GIVEN INSTRUCTION ->
Put the part of the records that opens with the line containing "Click the paused download circle icon" and closes with their final line, both included, into a Markdown table with the columns No. and Text. Omit blank lines and the pictures.

========================================================================

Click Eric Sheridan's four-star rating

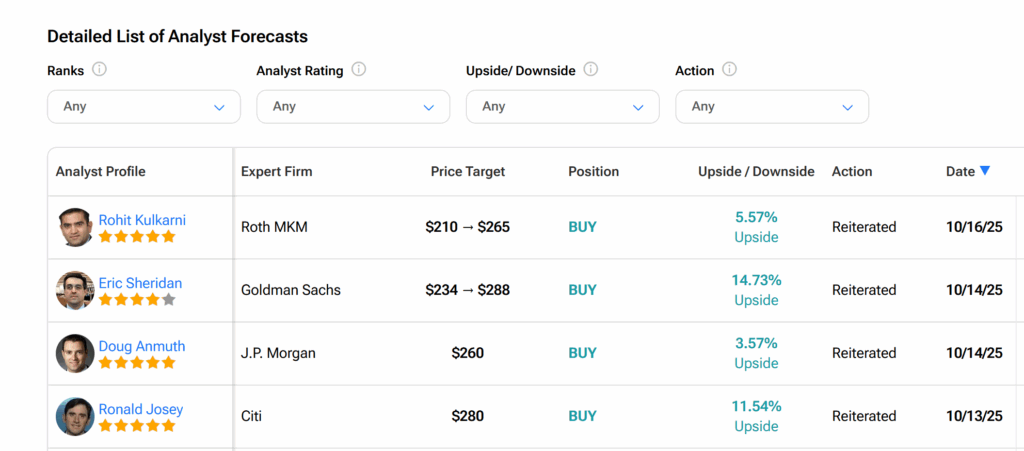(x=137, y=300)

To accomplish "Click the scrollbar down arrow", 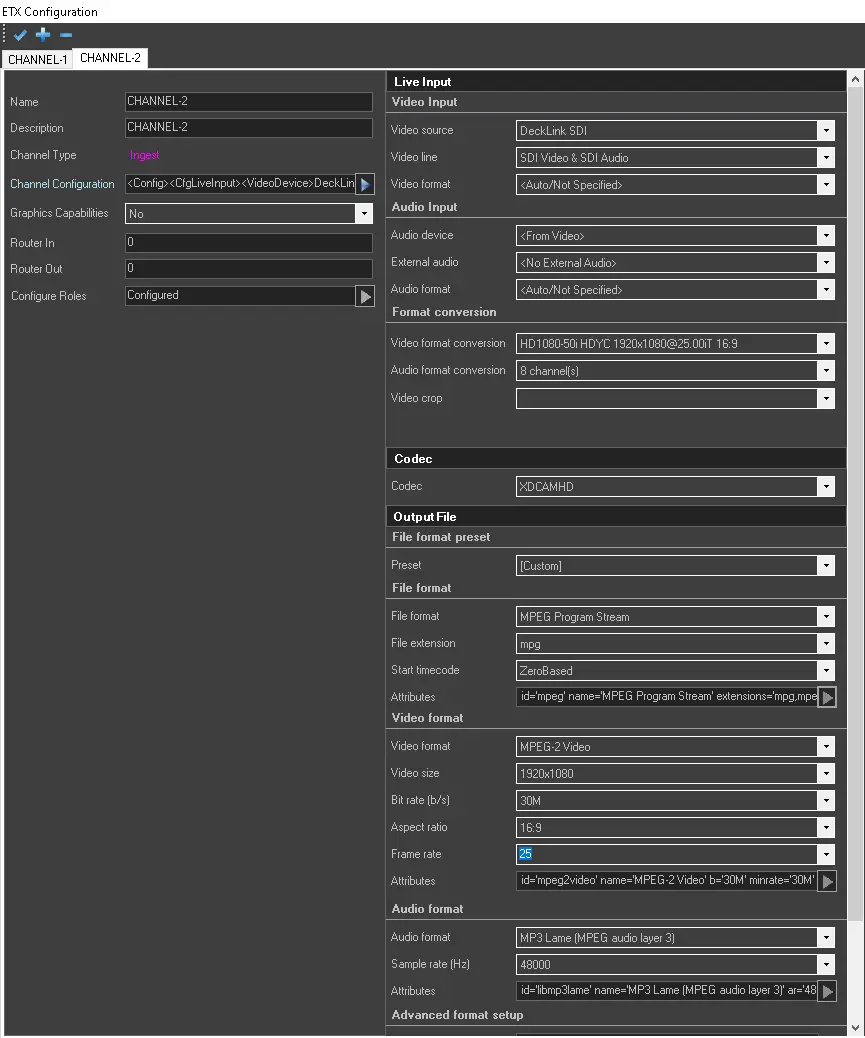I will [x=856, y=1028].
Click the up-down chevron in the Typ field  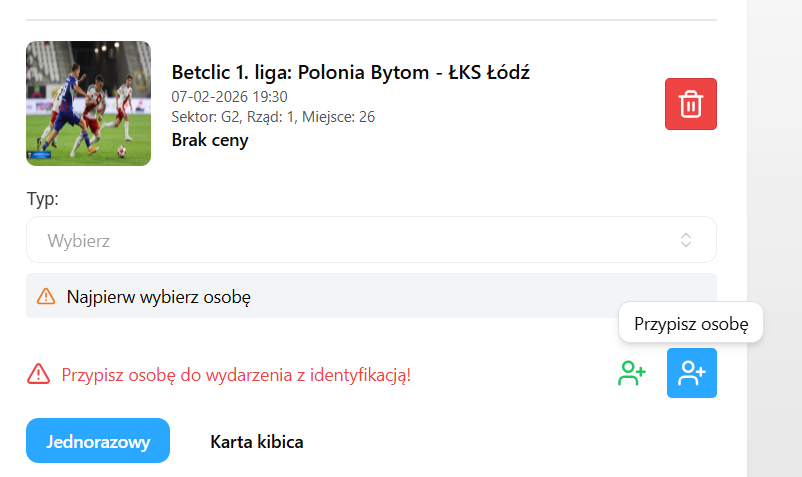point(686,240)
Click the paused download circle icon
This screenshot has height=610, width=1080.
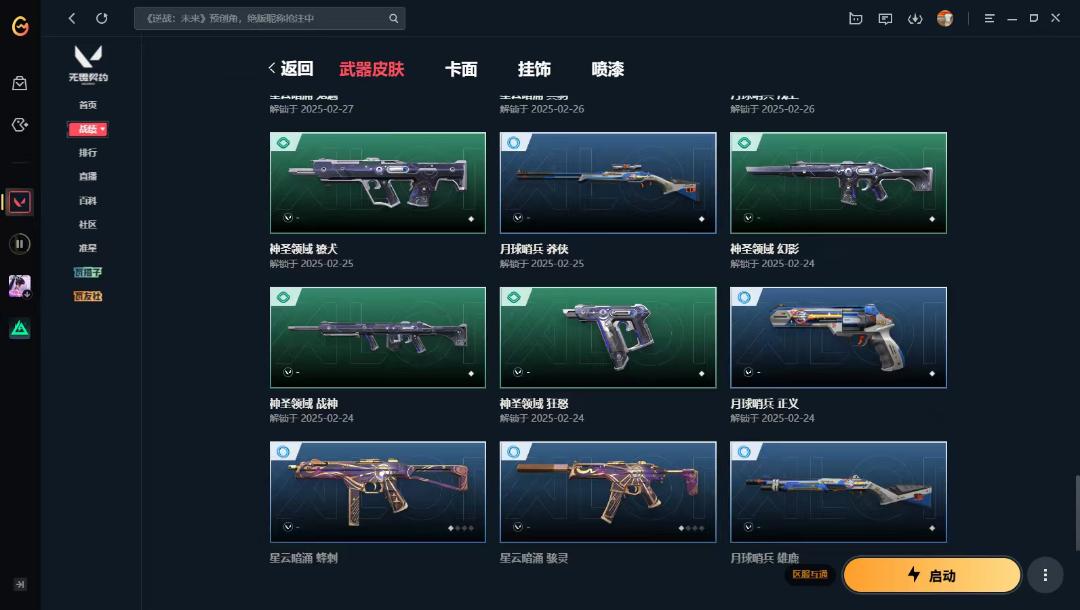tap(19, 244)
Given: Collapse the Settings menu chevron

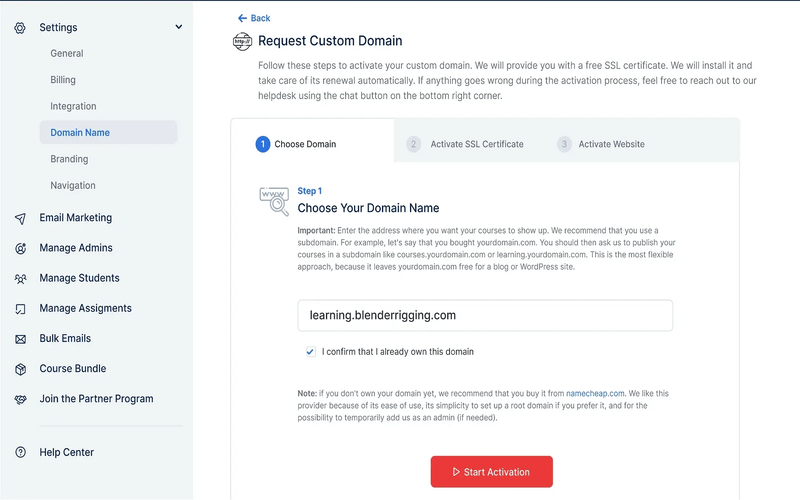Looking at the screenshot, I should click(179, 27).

========================================================================

WORKED ANSWER ->
| No. | Text |
|---|---|
| 1 | Click the paused download circle icon |
| 2 | This screenshot has height=610, width=1080. |
| 3 | tap(19, 244) |
| 4 | Given: Collapse the Settings menu chevron |
| 5 | Looking at the screenshot, I should click(179, 27). |